I have been severely conditioned, since infancy, to revere pizza as a golden shrine; a soft, sweet reward. The very sight of it gives me a patriotic thud in my chest, my heart skips a beat in anticipation. Not only was it offered to me almost daily throughout my youth at churches, day care, youth events and picnics, etc., but everything in the universe told me to eat it, a lot, and then eat some more. This is one tough umbilicus to slice.

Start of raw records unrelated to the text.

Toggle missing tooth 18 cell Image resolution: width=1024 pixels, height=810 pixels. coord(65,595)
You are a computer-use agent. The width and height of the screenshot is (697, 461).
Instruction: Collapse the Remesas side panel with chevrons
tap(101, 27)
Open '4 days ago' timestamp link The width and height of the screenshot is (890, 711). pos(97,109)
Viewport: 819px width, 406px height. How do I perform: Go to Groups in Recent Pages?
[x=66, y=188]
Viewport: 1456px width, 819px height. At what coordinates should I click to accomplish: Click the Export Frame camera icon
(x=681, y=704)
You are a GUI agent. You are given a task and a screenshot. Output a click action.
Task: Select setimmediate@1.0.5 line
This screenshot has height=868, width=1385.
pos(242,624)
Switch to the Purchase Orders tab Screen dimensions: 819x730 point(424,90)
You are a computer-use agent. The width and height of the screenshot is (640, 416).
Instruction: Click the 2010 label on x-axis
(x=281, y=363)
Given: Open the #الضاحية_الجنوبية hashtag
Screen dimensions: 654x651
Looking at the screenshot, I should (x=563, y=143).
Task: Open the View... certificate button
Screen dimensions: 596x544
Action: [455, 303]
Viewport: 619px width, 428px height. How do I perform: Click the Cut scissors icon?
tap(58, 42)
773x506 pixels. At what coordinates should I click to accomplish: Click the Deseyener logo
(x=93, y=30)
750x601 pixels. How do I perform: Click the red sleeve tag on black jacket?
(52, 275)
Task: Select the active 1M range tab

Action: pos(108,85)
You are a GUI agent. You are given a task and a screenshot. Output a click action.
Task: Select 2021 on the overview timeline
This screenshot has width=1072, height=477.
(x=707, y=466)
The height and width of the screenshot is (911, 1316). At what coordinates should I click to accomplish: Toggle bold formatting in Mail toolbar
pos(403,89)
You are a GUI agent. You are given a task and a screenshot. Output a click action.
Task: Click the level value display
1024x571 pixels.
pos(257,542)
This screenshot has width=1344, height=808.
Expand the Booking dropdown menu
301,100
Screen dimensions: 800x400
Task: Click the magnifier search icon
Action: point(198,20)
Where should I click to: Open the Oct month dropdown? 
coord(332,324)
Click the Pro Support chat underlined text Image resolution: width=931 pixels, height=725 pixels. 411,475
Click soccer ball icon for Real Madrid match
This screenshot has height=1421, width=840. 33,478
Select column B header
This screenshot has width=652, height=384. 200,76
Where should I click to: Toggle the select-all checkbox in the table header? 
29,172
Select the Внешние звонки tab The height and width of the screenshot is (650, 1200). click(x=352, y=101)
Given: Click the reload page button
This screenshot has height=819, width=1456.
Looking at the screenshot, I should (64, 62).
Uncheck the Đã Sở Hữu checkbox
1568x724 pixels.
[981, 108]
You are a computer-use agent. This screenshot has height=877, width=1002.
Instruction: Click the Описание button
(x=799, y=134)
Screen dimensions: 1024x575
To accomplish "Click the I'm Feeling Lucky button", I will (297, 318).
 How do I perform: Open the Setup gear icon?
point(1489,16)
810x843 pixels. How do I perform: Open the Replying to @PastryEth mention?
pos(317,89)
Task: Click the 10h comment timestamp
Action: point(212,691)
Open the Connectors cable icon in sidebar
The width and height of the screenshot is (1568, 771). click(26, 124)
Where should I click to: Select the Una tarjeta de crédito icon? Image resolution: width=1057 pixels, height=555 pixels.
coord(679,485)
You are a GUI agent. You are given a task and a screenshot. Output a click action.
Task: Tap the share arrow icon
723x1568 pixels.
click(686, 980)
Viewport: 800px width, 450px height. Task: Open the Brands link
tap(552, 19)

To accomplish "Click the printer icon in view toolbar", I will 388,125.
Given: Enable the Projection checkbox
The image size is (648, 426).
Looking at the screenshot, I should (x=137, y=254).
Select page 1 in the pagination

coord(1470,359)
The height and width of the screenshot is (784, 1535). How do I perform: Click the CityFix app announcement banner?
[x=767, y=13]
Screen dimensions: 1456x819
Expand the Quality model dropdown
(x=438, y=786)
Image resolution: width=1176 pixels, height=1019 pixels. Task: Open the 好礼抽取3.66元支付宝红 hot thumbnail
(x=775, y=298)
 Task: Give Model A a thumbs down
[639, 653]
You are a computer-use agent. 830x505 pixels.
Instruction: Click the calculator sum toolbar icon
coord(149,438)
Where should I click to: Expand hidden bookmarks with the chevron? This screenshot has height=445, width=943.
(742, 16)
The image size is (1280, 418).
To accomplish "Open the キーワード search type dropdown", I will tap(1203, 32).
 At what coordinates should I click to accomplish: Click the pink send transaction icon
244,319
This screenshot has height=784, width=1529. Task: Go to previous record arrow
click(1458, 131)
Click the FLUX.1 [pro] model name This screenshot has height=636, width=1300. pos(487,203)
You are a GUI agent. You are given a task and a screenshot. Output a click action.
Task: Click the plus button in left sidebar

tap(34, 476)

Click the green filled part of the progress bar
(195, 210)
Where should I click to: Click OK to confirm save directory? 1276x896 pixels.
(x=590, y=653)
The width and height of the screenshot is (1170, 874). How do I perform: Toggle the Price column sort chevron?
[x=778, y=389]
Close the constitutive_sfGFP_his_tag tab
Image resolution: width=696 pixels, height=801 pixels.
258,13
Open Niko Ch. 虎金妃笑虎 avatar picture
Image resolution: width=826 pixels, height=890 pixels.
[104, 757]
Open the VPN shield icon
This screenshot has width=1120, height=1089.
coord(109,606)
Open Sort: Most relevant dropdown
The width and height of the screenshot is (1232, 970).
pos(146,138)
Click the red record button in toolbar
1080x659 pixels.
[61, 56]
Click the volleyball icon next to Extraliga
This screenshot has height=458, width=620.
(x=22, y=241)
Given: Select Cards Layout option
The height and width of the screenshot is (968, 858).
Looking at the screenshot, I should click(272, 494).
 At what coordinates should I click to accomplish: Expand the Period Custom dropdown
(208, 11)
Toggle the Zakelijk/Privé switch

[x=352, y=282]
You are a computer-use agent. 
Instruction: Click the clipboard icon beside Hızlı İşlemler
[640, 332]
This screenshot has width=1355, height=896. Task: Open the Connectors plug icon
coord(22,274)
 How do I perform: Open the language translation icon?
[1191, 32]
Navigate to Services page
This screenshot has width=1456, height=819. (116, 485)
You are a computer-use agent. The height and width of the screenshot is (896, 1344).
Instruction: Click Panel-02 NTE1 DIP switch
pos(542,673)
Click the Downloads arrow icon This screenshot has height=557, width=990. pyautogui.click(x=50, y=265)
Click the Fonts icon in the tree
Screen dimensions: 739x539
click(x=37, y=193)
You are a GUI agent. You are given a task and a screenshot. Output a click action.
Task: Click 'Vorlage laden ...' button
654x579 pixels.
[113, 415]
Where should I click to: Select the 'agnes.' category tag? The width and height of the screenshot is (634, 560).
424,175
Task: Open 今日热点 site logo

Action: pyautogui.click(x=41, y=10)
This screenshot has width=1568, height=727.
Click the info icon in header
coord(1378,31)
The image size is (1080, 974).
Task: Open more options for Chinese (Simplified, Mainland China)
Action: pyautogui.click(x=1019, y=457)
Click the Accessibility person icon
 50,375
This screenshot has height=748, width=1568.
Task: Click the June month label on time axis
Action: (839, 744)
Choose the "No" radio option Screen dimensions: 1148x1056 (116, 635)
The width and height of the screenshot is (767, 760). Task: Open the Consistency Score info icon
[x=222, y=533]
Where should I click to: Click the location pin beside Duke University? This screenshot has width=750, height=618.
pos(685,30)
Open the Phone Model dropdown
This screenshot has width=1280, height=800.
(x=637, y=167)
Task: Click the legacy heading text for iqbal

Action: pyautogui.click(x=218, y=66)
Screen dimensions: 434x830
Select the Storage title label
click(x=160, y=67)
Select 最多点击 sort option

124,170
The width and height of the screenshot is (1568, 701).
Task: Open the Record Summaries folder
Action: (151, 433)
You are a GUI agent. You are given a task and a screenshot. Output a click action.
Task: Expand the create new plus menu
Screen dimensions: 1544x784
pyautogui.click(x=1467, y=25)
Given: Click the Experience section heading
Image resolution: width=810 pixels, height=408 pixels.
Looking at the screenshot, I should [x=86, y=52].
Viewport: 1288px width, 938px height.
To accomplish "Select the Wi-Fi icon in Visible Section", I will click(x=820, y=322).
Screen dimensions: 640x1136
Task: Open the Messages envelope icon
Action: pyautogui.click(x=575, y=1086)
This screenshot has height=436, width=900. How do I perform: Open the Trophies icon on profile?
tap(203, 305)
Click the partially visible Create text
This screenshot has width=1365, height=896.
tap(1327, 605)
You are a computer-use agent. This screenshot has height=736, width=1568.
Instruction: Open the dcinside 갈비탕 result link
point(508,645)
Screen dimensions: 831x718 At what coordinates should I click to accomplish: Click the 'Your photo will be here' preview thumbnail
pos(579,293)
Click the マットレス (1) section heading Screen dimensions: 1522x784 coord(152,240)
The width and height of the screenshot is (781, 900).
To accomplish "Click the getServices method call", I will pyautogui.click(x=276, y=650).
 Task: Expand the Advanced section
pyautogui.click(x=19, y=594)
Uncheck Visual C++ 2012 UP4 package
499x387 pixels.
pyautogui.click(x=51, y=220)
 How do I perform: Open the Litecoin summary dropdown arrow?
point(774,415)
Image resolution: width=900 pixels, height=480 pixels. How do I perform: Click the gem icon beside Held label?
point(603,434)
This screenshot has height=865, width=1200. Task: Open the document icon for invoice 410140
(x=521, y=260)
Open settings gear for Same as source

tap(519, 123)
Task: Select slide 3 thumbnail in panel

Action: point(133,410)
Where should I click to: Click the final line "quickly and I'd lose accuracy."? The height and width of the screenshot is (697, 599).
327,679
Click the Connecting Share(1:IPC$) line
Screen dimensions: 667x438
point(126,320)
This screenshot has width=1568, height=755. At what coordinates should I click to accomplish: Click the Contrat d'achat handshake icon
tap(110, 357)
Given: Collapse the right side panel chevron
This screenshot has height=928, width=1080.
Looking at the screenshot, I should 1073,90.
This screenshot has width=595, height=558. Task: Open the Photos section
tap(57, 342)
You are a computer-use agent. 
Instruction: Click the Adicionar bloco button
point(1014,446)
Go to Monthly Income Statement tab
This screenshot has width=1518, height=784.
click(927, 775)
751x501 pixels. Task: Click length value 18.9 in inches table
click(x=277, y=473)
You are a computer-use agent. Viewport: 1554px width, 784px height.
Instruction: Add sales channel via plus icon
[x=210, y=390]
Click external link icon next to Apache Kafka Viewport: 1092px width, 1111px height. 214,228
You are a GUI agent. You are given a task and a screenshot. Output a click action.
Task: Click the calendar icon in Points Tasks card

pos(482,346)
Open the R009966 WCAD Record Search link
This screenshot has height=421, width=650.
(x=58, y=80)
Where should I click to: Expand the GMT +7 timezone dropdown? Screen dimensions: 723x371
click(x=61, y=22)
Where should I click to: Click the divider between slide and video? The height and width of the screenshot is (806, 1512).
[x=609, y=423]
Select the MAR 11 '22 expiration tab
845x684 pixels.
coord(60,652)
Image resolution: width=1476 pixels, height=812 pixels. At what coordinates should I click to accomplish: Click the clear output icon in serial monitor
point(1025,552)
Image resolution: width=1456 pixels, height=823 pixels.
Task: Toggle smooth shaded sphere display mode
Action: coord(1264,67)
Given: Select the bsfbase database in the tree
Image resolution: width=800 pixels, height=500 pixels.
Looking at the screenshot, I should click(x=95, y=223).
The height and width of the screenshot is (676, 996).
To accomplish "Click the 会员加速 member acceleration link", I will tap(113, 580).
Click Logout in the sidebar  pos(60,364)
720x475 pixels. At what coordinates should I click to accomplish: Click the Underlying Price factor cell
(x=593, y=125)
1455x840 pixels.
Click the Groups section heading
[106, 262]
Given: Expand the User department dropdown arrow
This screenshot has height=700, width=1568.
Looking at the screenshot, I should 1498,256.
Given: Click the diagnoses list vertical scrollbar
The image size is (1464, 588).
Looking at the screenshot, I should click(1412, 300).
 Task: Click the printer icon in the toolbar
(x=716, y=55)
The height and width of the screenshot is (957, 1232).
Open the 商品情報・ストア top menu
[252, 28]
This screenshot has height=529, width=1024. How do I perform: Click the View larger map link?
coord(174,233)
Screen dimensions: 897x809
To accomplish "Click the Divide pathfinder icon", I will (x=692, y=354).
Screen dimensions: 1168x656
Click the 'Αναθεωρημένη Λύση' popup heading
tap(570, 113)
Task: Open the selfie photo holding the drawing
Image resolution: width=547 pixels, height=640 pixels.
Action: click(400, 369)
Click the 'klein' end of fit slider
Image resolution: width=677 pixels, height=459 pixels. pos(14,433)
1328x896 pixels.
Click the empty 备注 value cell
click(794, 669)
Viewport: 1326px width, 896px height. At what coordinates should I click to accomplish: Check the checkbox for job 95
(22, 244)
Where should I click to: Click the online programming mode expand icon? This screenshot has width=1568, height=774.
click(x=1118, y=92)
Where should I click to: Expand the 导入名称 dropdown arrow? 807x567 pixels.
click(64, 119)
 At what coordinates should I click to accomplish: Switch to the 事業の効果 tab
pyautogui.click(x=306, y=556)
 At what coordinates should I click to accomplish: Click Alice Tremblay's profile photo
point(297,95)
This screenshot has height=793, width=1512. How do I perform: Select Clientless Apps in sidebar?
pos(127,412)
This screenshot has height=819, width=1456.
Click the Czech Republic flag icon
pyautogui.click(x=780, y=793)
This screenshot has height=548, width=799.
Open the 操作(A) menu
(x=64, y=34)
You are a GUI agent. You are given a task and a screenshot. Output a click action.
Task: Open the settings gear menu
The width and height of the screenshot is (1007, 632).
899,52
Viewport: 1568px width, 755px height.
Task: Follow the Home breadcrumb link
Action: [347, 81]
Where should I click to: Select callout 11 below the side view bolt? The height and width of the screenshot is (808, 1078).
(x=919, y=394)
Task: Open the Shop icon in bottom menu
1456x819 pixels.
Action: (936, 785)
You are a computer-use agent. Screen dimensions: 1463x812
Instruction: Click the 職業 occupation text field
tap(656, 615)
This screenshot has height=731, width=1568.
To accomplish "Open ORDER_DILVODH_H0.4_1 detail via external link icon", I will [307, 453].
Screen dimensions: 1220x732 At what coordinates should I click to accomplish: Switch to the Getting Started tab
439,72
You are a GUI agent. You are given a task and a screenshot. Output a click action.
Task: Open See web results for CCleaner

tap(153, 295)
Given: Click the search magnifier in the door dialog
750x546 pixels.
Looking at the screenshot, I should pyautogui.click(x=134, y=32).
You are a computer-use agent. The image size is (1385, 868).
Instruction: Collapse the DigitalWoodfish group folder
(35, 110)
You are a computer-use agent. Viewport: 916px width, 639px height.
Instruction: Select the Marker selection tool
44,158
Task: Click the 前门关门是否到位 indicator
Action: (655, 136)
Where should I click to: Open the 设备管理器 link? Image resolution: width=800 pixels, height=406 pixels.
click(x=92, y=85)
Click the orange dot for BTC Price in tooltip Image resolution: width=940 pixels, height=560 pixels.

I have a weakness that is a strength. I am EASILY reprogrammed. I can change my thinking, and let others do so, on a dime. I know how infinitesimal I really am in this world, and that at any given time much of what I know is wrong. I've learned that over and over. So it's not a big leap to let my reality be rewritten if I am convinced it's for the better. I know, with proper treatment, I can learn to view pizza as evil. I've already condemned soda, snickers, and more. Yet the very same artifices which comprise those assembled into a large, round, oil pie still symbolize ME. I am the pizza generation, left to die in a food desert, kept from the food that would free my mind. The shackles are OFF but I stay near the ball because I know it and love it. It is a toy, dangerous and poisonous; a fire to dance in carelessly - awakening to scars in the morning.
ALFY'S - Voted Best Pizza and Salad Bar
Alfy's pizza is endorsed by Providence General Medical Center, my employer. How SICK, SICK, SICK is this system?
I cannot find them online. Must be a dirty secret.
Anyway, I will begin to voluntarily feel disgust when I see pizza. The same I feel for donuts and macaroni and cheese. I have to break the emotional tie, recognize it as the anti-food that it is, no matter what idolatrous shape it's mashed into. Starting now.